Copy out every line of the data that has the word "avatar" somewhere in it.

• **Dataset entries**:
---
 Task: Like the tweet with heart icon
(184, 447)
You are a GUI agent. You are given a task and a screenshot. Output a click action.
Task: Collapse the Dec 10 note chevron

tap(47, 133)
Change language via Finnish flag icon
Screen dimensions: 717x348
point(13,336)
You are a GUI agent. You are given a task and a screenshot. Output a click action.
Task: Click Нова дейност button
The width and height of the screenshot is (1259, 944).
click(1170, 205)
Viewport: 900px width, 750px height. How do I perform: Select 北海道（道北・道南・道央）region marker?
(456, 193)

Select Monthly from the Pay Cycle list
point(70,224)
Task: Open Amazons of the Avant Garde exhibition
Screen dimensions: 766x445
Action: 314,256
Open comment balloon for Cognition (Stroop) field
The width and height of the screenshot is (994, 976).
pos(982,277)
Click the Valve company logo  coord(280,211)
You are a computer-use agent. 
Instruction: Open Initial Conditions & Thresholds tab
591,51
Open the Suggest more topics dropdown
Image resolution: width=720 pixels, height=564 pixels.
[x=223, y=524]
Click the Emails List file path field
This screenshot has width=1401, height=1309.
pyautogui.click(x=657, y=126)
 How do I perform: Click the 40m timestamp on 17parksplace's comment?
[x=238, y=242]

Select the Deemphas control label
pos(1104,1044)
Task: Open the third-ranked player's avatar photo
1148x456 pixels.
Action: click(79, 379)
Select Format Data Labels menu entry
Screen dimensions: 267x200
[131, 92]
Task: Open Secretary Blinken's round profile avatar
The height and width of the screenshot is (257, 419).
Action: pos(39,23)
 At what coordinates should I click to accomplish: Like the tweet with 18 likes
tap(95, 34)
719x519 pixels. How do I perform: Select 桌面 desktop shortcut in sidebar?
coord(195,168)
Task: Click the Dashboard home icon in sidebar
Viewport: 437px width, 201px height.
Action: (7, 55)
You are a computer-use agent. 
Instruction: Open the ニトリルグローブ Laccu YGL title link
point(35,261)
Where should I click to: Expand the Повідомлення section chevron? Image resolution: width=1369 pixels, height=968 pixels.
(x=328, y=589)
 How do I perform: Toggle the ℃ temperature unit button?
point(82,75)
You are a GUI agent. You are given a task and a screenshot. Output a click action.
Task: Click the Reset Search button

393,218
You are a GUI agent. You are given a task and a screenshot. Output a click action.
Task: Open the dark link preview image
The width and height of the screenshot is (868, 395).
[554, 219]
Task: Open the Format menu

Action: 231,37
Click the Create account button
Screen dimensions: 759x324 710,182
---
• **Solution to this task**:
Task: Open the third-ranked player's avatar photo
Task: Open Secretary Blinken's round profile avatar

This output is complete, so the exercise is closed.